WHAT THE TASK REQUIRES:
Only the lines from the one containing "You are a GUI" through the end of the data are wanted, reproduced exactly and without pictures.

Items listed in a dataset:
Segment Open
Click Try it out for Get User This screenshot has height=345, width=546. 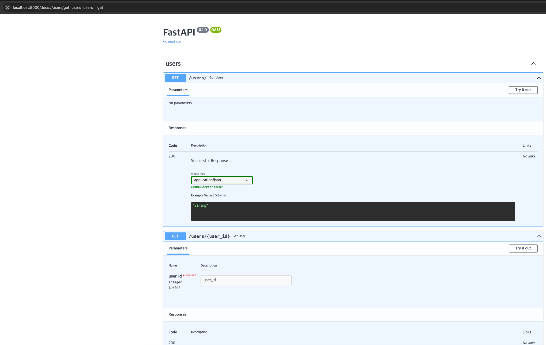click(523, 248)
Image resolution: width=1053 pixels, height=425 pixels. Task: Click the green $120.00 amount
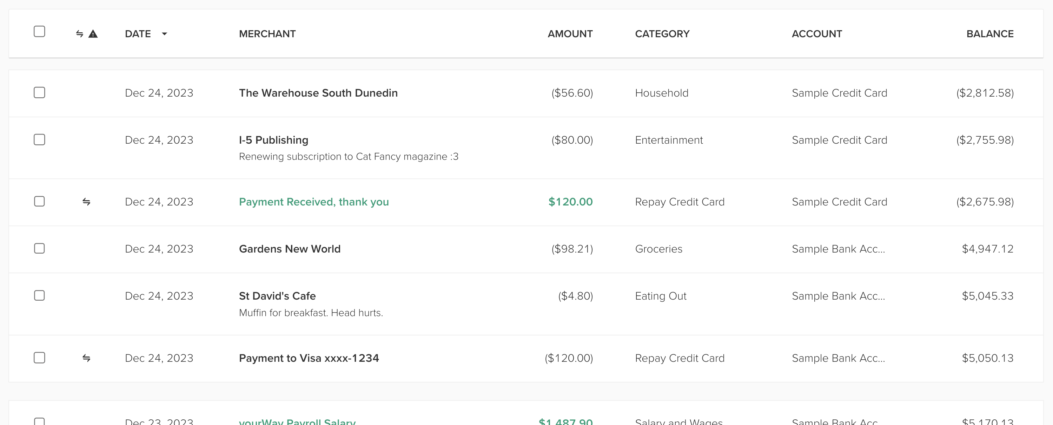570,202
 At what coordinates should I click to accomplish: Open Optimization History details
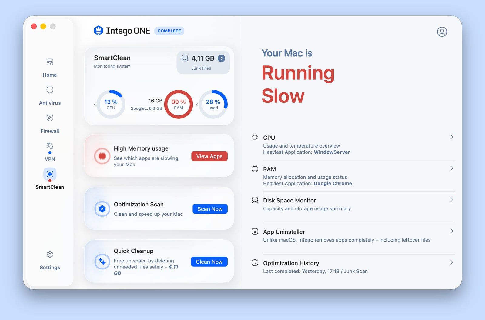[358, 267]
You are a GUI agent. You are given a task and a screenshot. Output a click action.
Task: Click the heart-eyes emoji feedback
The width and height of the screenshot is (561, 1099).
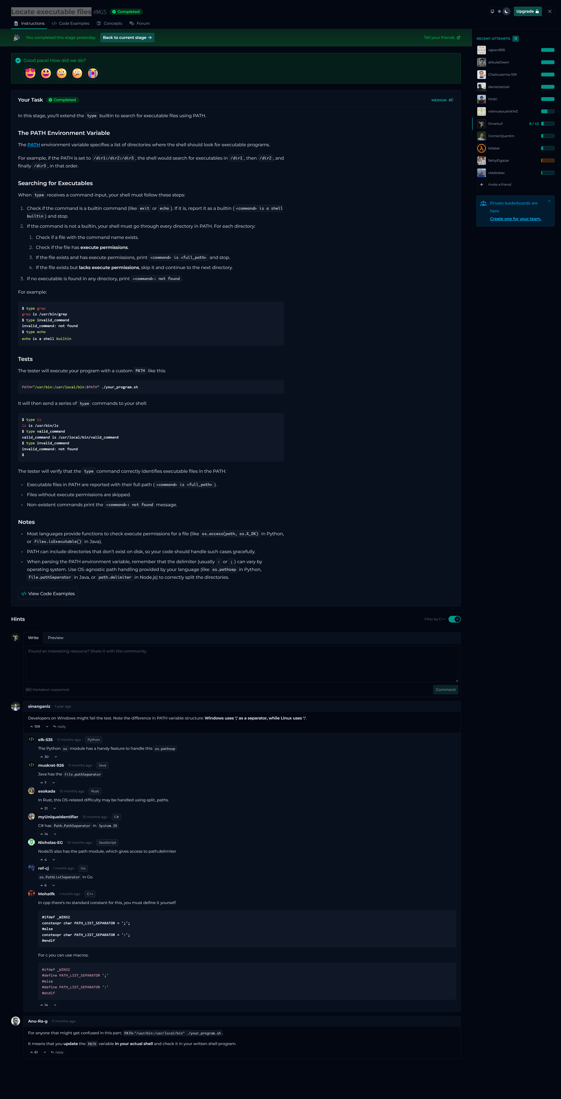click(30, 73)
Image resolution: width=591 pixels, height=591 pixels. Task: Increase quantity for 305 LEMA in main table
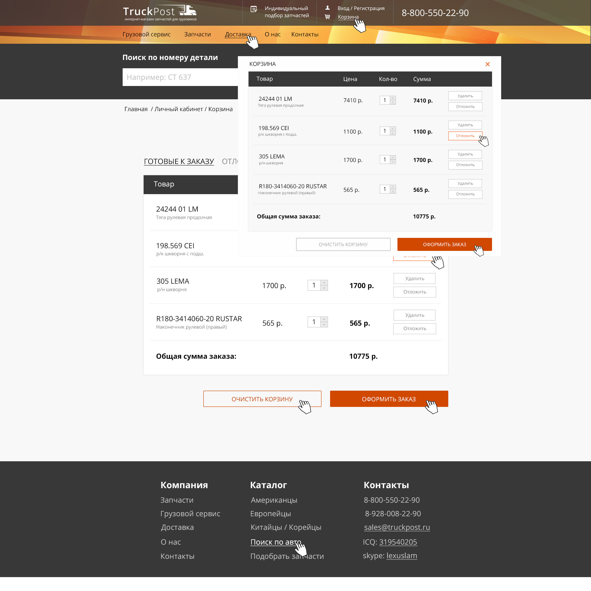324,282
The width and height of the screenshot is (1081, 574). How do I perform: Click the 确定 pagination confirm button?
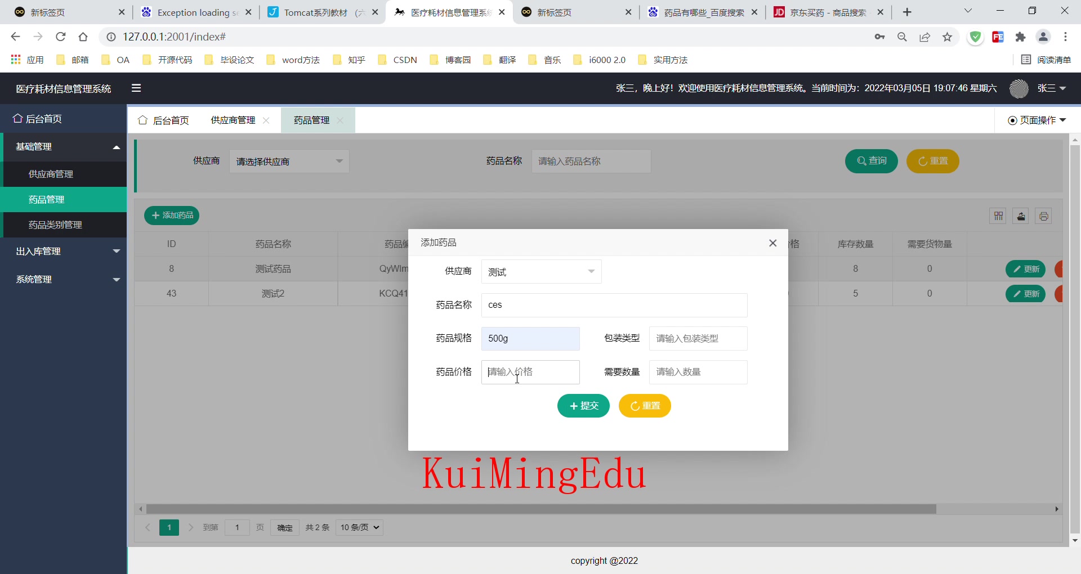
Segment Closed
RESULT OF THE TASK:
You are a GUI agent. You are given a task and a screenshot. Output a click action.
Task: Click the heart-eyes emoji feedback
The width and height of the screenshot is (561, 1099).
click(30, 73)
Image resolution: width=591 pixels, height=591 pixels. Task: Increase quantity for 305 LEMA in main table
324,282
The width and height of the screenshot is (1081, 574). How do I perform: Click the 确定 pagination confirm button?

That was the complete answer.